[GRASS translations] What's a project in GRASS?

Daniel Calvelo dca.gis at gmail.com
Fri Jan 19 15:28:08 EST 2007

On 1/17/07, dottorando <roberto at geomatica.como.polimi.it> wrote:
> On Wed, 17 Jan 2007, Eve Rousseau wrote:
> > Hi,
> >
> > What Daniel Calvelo meant with 'already in use' must be about the words you've
> > chosen to translate concepts like 'region' or 'areas'(as geometric objects)...

Merci Eve, that's what I meant. Sorry for being unclear.

> In spanish, 'localizacion' is no so bad because it has a sense of place.
> In fact, it's commonly use as a sinonim of village.

In Spain? We use 'lugar' here in Peru, which could be a nice translation too.

> I'm begining to think that translating some kind of GRASS terms is no so
> bad. It avoid some problems :)

Indeed, we did not translate very technical terms such as "buffer"
("zona de amortiguamiento" actually), "plug-in", "raster". Very often
the spanish equivalents are not nouns but phrases.

> > It's up to Spanish native speakers to tell which Spanish word could be the more
> > intuitive for this concept, and does it really matters if it ends up to be an
> > English word..? I really don't know, maybe native Spanish speakers like Daniel
> > should know better than I...

**Available data:**
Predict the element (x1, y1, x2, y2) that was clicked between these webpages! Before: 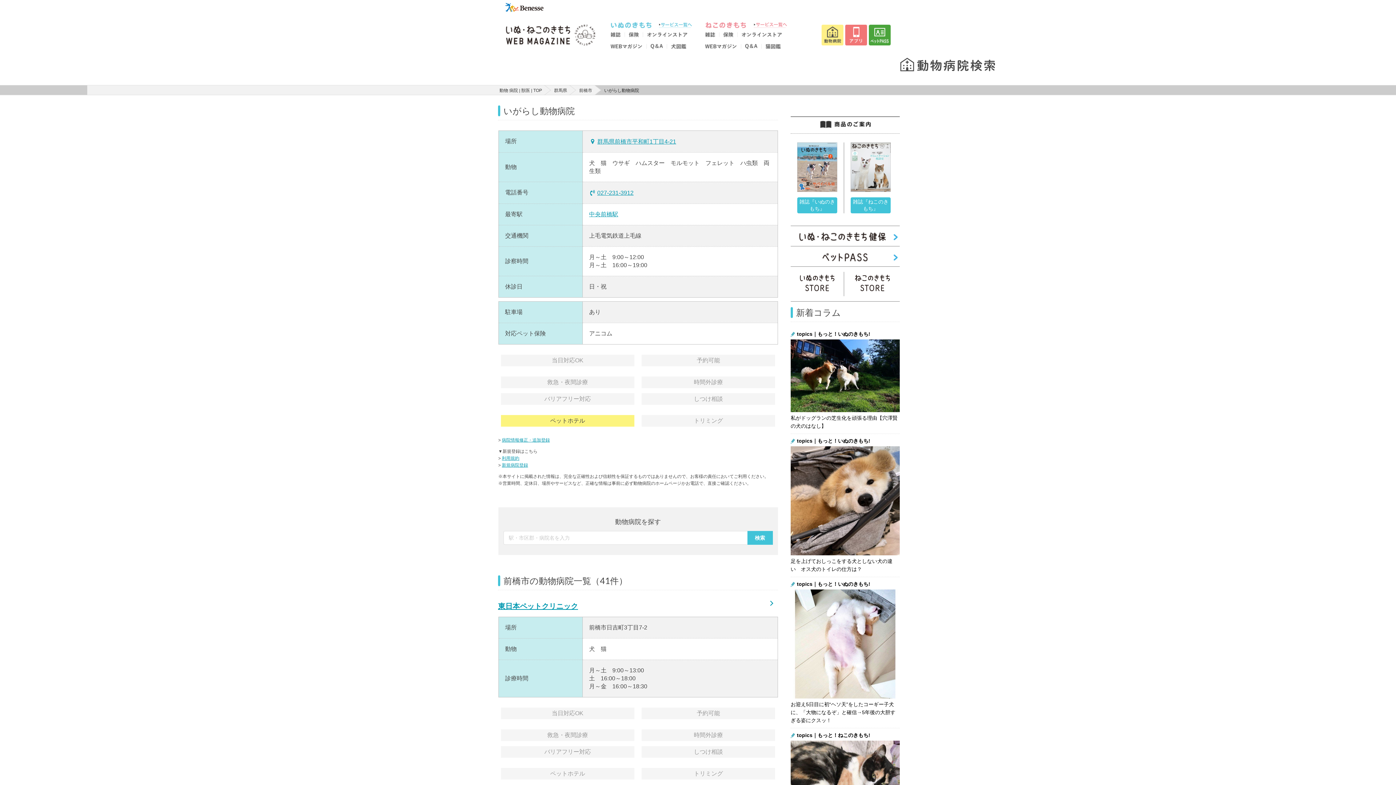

**Exercise task 1:** In the mailing-list message about translating GRASS terms, which technical terms does the message say were left untranslated?
**Exercise task 2:** From the mailing-list message about translating GRASS terms, set down the passage that begins at the words "Merci Eve, that's" and stops after "sinonim of village.".
**Exercise task 3:** Pick up the mailing-list message about translating GRASS terms from the point where it stops.

**Response 1:** "Buffer," "plug-in," and "raster."

**Response 2:**
Merci Eve, that's what I meant. Sorry for being unclear.

> In spanish, 'localizacion' is no so bad because it has a sense of place.
> In fact, it's commonly use as a sinonim of village.

**Response 3:**
Eve is right. In common use most technical english terms are roughly
spanicized or used as spanishly pronounced english. In writing
however, we have very often a hard time because the correct
translations are usually awkward (longer, scarcely single words) and
mixed with the spoken english terms.

> Daniel, are you a spanish speaker? Would you like to join us? ;)

I have :) Couldn't help much lately, though. In the versions I
translated, two or three terms were candidates for plain english
(unquoted in my case): raster, buffer and mapset are those I can think
of now.

> For you and considering the whole concept of 'location' in GRASS, is it
> closer to 'project' or to 'place'?

Place, definitely. At least it is intended to behave like one. But
since in geography, projects often are about a given location, there
is some ambiguity.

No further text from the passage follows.